**Listing:**
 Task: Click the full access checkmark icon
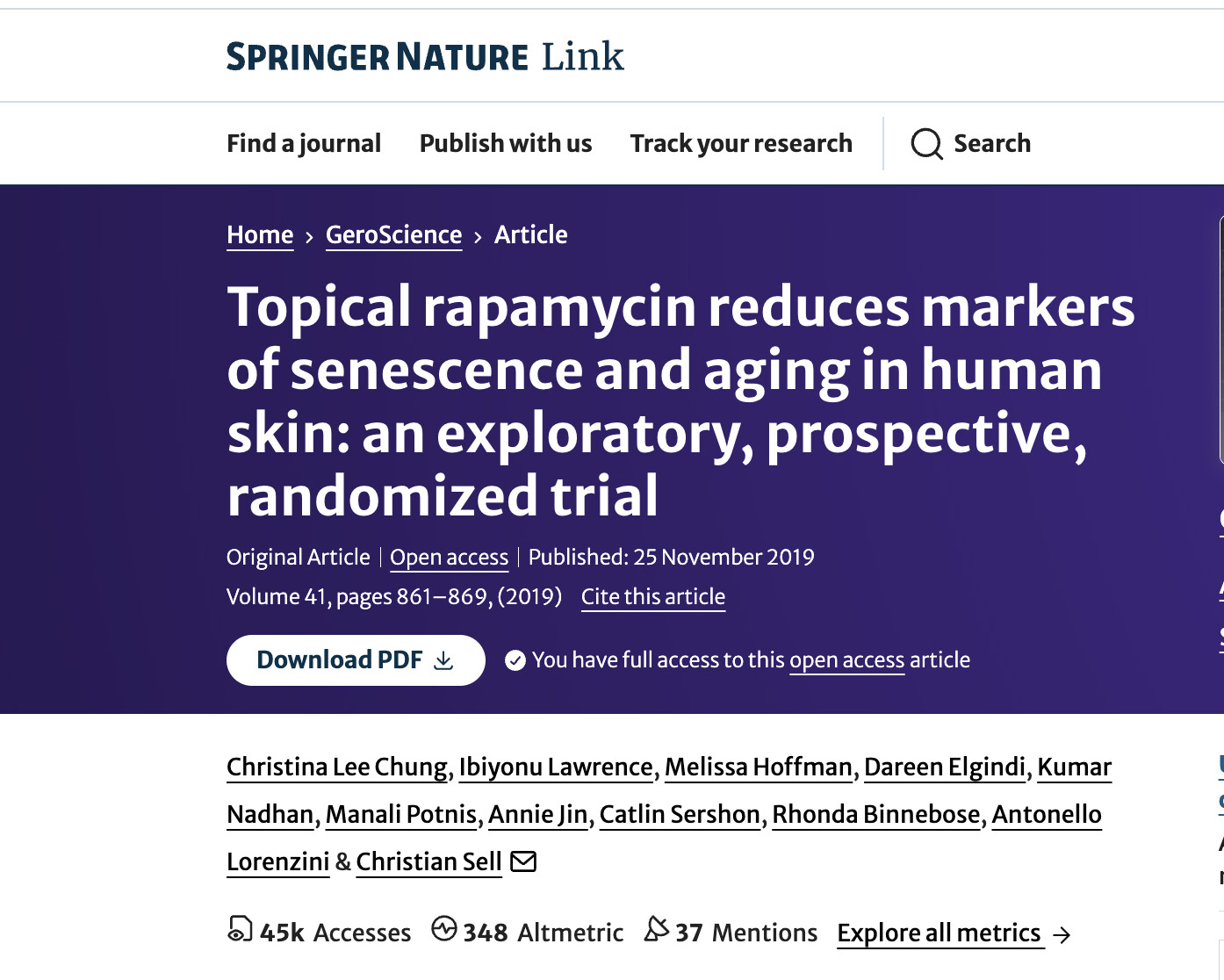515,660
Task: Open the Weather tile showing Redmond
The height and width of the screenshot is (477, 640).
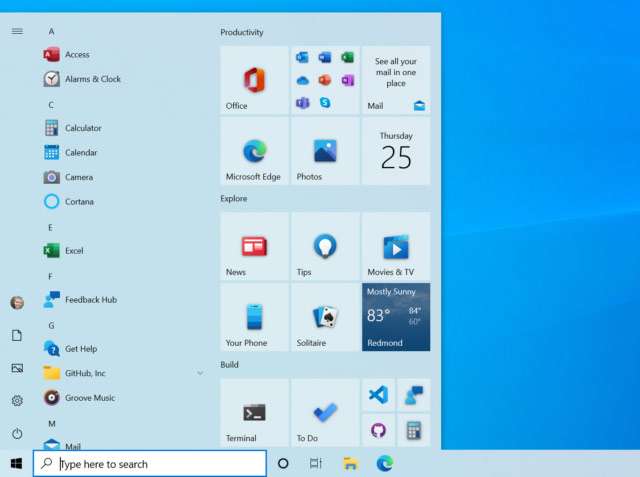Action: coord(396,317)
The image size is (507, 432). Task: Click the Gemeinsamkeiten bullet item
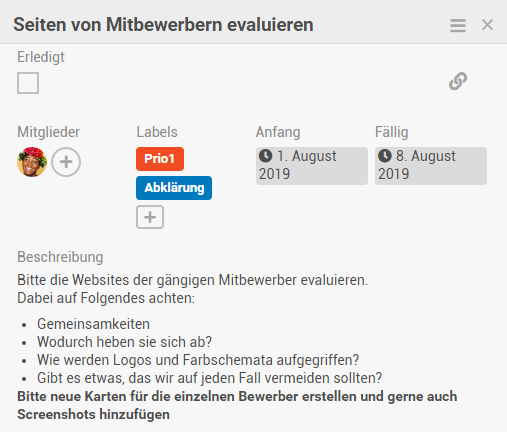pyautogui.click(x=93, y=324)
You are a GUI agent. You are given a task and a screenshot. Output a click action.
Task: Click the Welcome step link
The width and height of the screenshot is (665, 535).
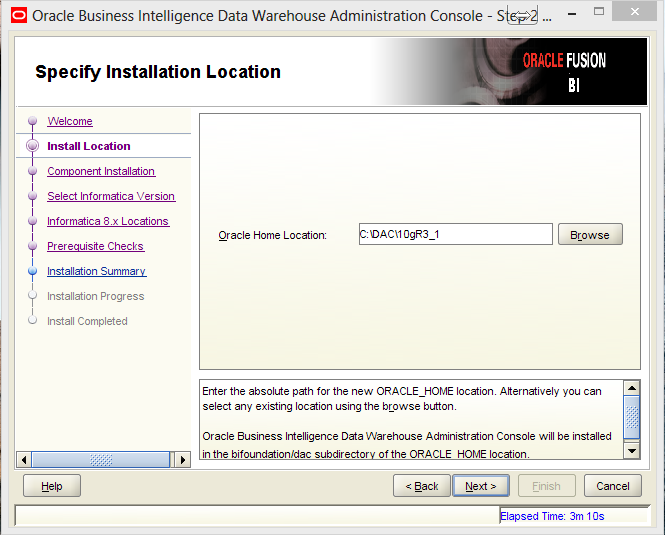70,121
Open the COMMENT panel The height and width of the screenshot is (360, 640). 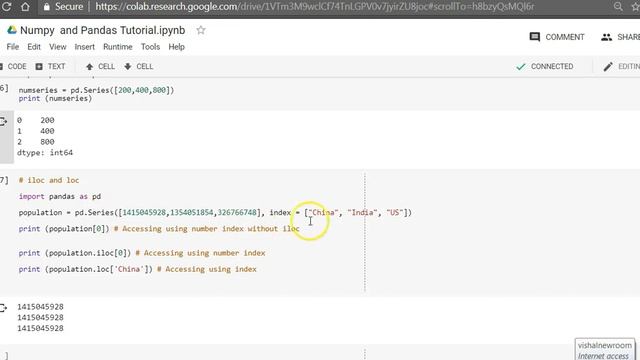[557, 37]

==

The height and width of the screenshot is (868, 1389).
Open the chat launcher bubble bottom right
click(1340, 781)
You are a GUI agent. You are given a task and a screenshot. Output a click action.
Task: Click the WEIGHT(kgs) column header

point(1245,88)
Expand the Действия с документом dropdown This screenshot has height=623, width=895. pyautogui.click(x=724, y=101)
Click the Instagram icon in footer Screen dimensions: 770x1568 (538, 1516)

**Short problem:**
Reproduce the items from the line containing "Task: Click the full access checkmark icon" through the line containing "pyautogui.click(x=93, y=324)", including both of those lines, and omit the pictures.

**Response:**
 Task: Click the full access checkmark icon
515,660
Task: Open the Weather tile showing Redmond
The height and width of the screenshot is (477, 640).
Action: coord(396,317)
The image size is (507, 432). Task: Click the Gemeinsamkeiten bullet item
pyautogui.click(x=93, y=324)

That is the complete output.